(RAW DATA)
■ ■ ■
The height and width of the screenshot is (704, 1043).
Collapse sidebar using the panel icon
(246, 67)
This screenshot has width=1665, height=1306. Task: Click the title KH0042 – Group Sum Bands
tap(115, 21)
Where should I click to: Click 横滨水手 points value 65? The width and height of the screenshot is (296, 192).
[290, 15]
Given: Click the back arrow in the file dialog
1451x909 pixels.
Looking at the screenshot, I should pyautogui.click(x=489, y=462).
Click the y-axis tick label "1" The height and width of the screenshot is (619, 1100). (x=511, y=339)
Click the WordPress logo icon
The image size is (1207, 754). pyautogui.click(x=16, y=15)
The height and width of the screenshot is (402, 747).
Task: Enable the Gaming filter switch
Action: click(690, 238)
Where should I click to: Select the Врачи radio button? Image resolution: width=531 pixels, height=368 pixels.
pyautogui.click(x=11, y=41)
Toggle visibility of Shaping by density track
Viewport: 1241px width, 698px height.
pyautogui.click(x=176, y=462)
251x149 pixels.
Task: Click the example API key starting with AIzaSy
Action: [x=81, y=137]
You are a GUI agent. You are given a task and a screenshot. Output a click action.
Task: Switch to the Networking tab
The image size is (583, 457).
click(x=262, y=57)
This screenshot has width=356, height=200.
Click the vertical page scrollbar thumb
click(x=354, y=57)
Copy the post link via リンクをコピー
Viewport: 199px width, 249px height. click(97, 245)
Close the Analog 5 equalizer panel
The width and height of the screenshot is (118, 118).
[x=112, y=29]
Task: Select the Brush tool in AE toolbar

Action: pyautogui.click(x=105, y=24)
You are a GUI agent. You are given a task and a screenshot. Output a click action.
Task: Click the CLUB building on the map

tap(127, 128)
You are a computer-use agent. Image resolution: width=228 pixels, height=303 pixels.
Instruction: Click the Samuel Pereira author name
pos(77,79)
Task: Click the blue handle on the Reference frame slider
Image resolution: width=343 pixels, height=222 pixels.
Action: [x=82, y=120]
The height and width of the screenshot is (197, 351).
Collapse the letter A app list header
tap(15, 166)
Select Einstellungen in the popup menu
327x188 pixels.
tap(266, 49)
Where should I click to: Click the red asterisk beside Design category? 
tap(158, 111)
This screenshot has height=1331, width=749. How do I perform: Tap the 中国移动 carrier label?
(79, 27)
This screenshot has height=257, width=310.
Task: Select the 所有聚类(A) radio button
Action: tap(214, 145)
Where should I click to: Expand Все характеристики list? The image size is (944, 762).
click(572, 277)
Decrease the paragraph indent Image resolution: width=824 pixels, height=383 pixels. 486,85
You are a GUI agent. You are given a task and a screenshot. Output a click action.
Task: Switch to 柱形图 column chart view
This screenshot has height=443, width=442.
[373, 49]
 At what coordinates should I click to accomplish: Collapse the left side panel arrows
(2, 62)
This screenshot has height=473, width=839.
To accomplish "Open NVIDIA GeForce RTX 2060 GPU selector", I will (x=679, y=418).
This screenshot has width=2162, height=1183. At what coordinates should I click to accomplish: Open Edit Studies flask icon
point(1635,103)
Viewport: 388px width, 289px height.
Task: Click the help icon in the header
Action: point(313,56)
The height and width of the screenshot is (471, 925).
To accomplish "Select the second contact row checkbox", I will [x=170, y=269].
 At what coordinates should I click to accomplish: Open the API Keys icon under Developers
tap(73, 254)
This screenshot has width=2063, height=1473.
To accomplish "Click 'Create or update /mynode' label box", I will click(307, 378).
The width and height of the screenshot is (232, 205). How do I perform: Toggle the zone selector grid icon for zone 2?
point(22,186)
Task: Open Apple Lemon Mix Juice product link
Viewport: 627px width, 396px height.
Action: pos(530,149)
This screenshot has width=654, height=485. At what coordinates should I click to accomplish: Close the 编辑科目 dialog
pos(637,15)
■ ■ ■
(OBJECTIVE)
Rewrite all of the rows above, replacing "Networking" with "Security" and leaving everything else unchanged.

(CORRECT RESPONSE)
The height and width of the screenshot is (704, 1043).
Collapse sidebar using the panel icon
(246, 67)
This screenshot has width=1665, height=1306. Task: Click the title KH0042 – Group Sum Bands
tap(115, 21)
Where should I click to: Click 横滨水手 points value 65? The width and height of the screenshot is (296, 192).
[290, 15]
Given: Click the back arrow in the file dialog
1451x909 pixels.
Looking at the screenshot, I should pyautogui.click(x=489, y=462).
Click the y-axis tick label "1" The height and width of the screenshot is (619, 1100). (x=511, y=339)
Click the WordPress logo icon
The image size is (1207, 754). pyautogui.click(x=16, y=15)
The height and width of the screenshot is (402, 747).
Task: Enable the Gaming filter switch
Action: click(690, 238)
Where should I click to: Select the Врачи radio button? Image resolution: width=531 pixels, height=368 pixels.
pyautogui.click(x=11, y=41)
Toggle visibility of Shaping by density track
Viewport: 1241px width, 698px height.
pyautogui.click(x=176, y=462)
251x149 pixels.
Task: Click the example API key starting with AIzaSy
Action: [x=81, y=137]
You are a GUI agent. You are given a task and a screenshot. Output a click action.
Task: Switch to the Security tab
The image size is (583, 457).
click(x=262, y=57)
This screenshot has width=356, height=200.
Click the vertical page scrollbar thumb
click(x=354, y=57)
Copy the post link via リンクをコピー
Viewport: 199px width, 249px height. click(97, 245)
Close the Analog 5 equalizer panel
The width and height of the screenshot is (118, 118).
[x=112, y=29]
Task: Select the Brush tool in AE toolbar

Action: pyautogui.click(x=105, y=24)
You are a GUI agent. You are given a task and a screenshot. Output a click action.
Task: Click the CLUB building on the map

tap(127, 128)
You are a computer-use agent. Image resolution: width=228 pixels, height=303 pixels.
Instruction: Click the Samuel Pereira author name
pos(77,79)
Task: Click the blue handle on the Reference frame slider
Image resolution: width=343 pixels, height=222 pixels.
Action: [x=82, y=120]
The height and width of the screenshot is (197, 351).
Collapse the letter A app list header
tap(15, 166)
Select Einstellungen in the popup menu
327x188 pixels.
tap(266, 49)
Where should I click to: Click the red asterisk beside Design category? 
tap(158, 111)
This screenshot has height=1331, width=749. How do I perform: Tap the 中国移动 carrier label?
(79, 27)
This screenshot has height=257, width=310.
Task: Select the 所有聚类(A) radio button
Action: tap(214, 145)
Where should I click to: Expand Все характеристики list? The image size is (944, 762).
click(572, 277)
Decrease the paragraph indent Image resolution: width=824 pixels, height=383 pixels. 486,85
You are a GUI agent. You are given a task and a screenshot. Output a click action.
Task: Switch to 柱形图 column chart view
This screenshot has height=443, width=442.
[373, 49]
 At what coordinates should I click to accomplish: Collapse the left side panel arrows
(2, 62)
This screenshot has height=473, width=839.
To accomplish "Open NVIDIA GeForce RTX 2060 GPU selector", I will (x=679, y=418).
This screenshot has width=2162, height=1183. At what coordinates should I click to accomplish: Open Edit Studies flask icon
point(1635,103)
Viewport: 388px width, 289px height.
Task: Click the help icon in the header
Action: point(313,56)
The height and width of the screenshot is (471, 925).
To accomplish "Select the second contact row checkbox", I will [x=170, y=269].
 At what coordinates should I click to accomplish: Open the API Keys icon under Developers
tap(73, 254)
This screenshot has width=2063, height=1473.
To accomplish "Click 'Create or update /mynode' label box", I will click(307, 378).
The width and height of the screenshot is (232, 205). How do I perform: Toggle the zone selector grid icon for zone 2?
point(22,186)
Task: Open Apple Lemon Mix Juice product link
Viewport: 627px width, 396px height.
Action: pos(530,149)
This screenshot has width=654, height=485. At what coordinates should I click to accomplish: Close the 编辑科目 dialog
pos(637,15)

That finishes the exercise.